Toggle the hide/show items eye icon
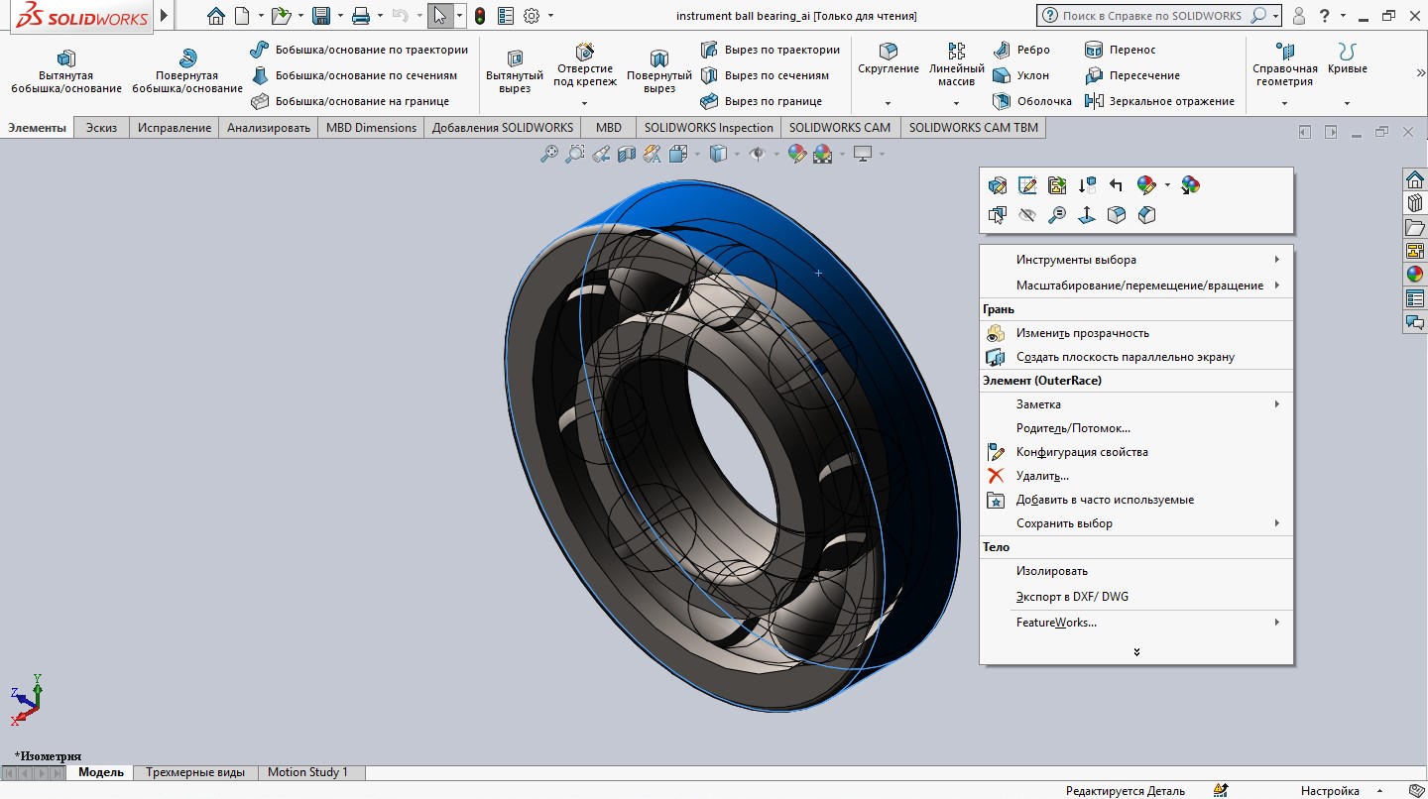The width and height of the screenshot is (1428, 799). (x=759, y=154)
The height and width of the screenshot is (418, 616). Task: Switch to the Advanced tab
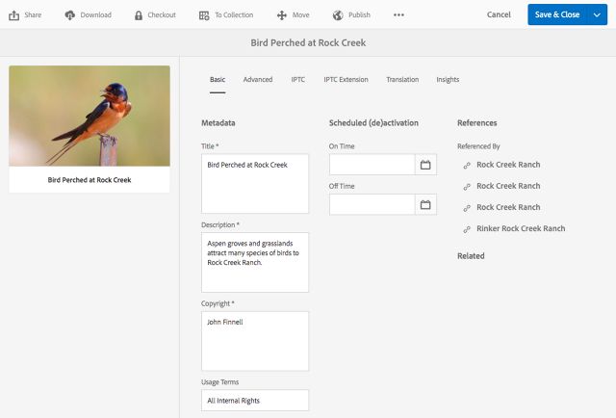click(258, 80)
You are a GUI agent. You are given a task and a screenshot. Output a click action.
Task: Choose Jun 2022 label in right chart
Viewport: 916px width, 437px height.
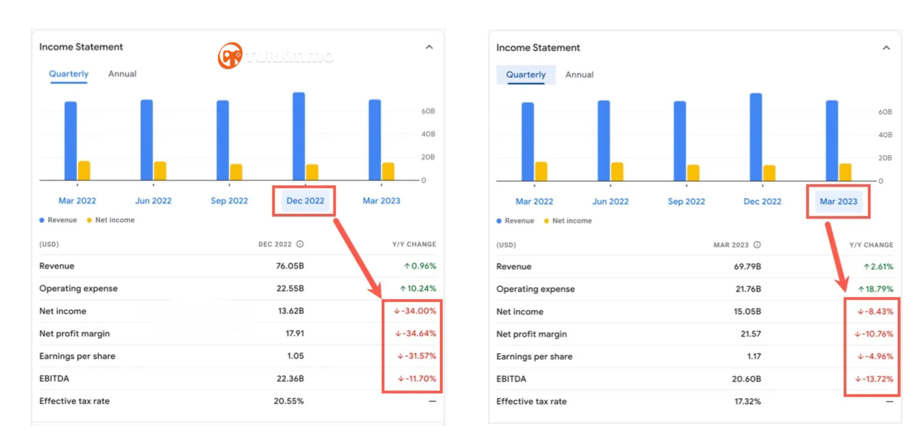coord(610,201)
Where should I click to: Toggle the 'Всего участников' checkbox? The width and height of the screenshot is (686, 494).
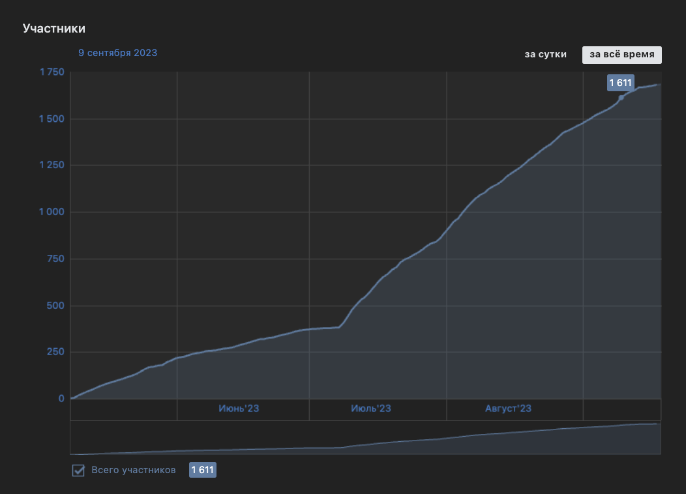[78, 471]

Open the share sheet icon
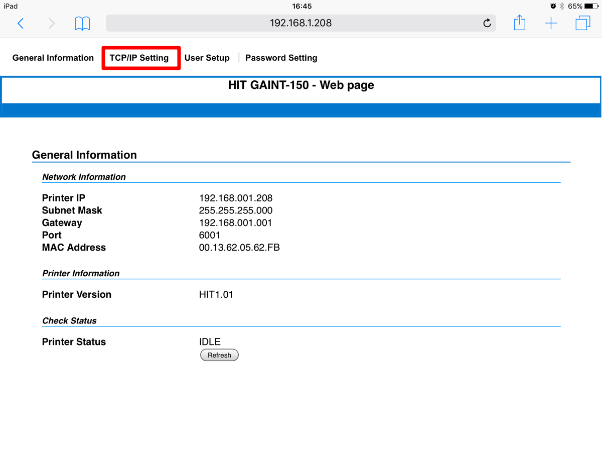[x=519, y=23]
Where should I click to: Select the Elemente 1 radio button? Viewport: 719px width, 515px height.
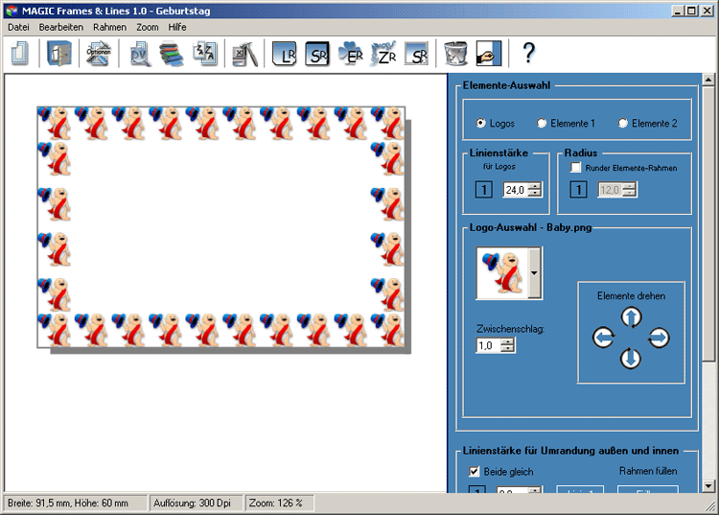click(542, 124)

§

### AIM OF THE TASK
Write out again, exactly, each line from the one containing "Where should I click to: Toggle" through the last line of the entries, and omit every picture.

### ANSWER TO THIS EXERCISE
Where should I click to: Toggle the 'Всего участников' checkbox? The width and height of the screenshot is (686, 494).
[78, 471]

Open the share sheet icon
[x=519, y=23]
Where should I click to: Select the Elemente 1 radio button? Viewport: 719px width, 515px height.
click(542, 124)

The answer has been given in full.